[EXCERPTED DATA — start]

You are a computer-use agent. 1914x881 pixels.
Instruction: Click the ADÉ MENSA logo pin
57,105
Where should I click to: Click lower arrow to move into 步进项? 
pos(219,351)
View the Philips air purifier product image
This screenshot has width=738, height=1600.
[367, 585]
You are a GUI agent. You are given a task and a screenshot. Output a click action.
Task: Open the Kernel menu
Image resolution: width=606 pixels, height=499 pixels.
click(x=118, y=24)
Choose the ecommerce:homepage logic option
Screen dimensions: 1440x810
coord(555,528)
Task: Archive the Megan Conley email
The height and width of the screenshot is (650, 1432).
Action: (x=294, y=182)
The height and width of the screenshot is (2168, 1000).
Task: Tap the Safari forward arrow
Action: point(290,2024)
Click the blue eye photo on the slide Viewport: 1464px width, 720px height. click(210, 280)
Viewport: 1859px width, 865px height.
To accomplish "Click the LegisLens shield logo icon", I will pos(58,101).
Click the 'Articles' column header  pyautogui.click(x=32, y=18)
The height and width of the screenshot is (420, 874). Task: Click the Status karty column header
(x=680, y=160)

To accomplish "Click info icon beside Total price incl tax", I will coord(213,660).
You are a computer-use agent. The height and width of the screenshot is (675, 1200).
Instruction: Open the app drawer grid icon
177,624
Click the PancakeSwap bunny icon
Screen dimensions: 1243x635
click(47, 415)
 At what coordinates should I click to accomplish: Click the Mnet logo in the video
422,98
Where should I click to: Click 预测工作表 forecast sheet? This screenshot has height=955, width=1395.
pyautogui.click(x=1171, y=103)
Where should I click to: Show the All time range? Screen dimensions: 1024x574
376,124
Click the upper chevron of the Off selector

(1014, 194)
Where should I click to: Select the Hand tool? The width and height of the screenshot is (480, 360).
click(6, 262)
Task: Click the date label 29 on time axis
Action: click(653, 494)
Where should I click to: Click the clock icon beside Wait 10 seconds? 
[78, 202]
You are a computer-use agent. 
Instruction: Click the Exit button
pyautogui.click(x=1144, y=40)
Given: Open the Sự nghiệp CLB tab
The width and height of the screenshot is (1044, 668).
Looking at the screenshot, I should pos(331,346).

[EXCERPTED DATA — finish]

The complete listing is to be repeated word for word.

:: WRITTEN REPLY ::
You are a computer-use agent. 1914x881 pixels.
Instruction: Click the ADÉ MENSA logo pin
57,105
Where should I click to: Click lower arrow to move into 步进项? 
pos(219,351)
View the Philips air purifier product image
This screenshot has width=738, height=1600.
[367, 585]
You are a GUI agent. You are given a task and a screenshot. Output a click action.
Task: Open the Kernel menu
Image resolution: width=606 pixels, height=499 pixels.
click(x=118, y=24)
Choose the ecommerce:homepage logic option
Screen dimensions: 1440x810
coord(555,528)
Task: Archive the Megan Conley email
The height and width of the screenshot is (650, 1432).
Action: (x=294, y=182)
The height and width of the screenshot is (2168, 1000).
Task: Tap the Safari forward arrow
Action: point(290,2024)
Click the blue eye photo on the slide Viewport: 1464px width, 720px height. click(210, 280)
Viewport: 1859px width, 865px height.
To accomplish "Click the LegisLens shield logo icon", I will pos(58,101).
Click the 'Articles' column header  pyautogui.click(x=32, y=18)
The height and width of the screenshot is (420, 874). Task: Click the Status karty column header
(x=680, y=160)

To accomplish "Click info icon beside Total price incl tax", I will coord(213,660).
You are a computer-use agent. The height and width of the screenshot is (675, 1200).
Instruction: Open the app drawer grid icon
177,624
Click the PancakeSwap bunny icon
Screen dimensions: 1243x635
click(47, 415)
 At what coordinates should I click to accomplish: Click the Mnet logo in the video
422,98
Where should I click to: Click 预测工作表 forecast sheet? This screenshot has height=955, width=1395.
pyautogui.click(x=1171, y=103)
Where should I click to: Show the All time range? Screen dimensions: 1024x574
376,124
Click the upper chevron of the Off selector

(1014, 194)
Where should I click to: Select the Hand tool? The width and height of the screenshot is (480, 360).
click(6, 262)
Task: Click the date label 29 on time axis
Action: click(653, 494)
Where should I click to: Click the clock icon beside Wait 10 seconds? 
[78, 202]
You are a computer-use agent. 
Instruction: Click the Exit button
pyautogui.click(x=1144, y=40)
Given: Open the Sự nghiệp CLB tab
The width and height of the screenshot is (1044, 668).
Looking at the screenshot, I should pos(331,346).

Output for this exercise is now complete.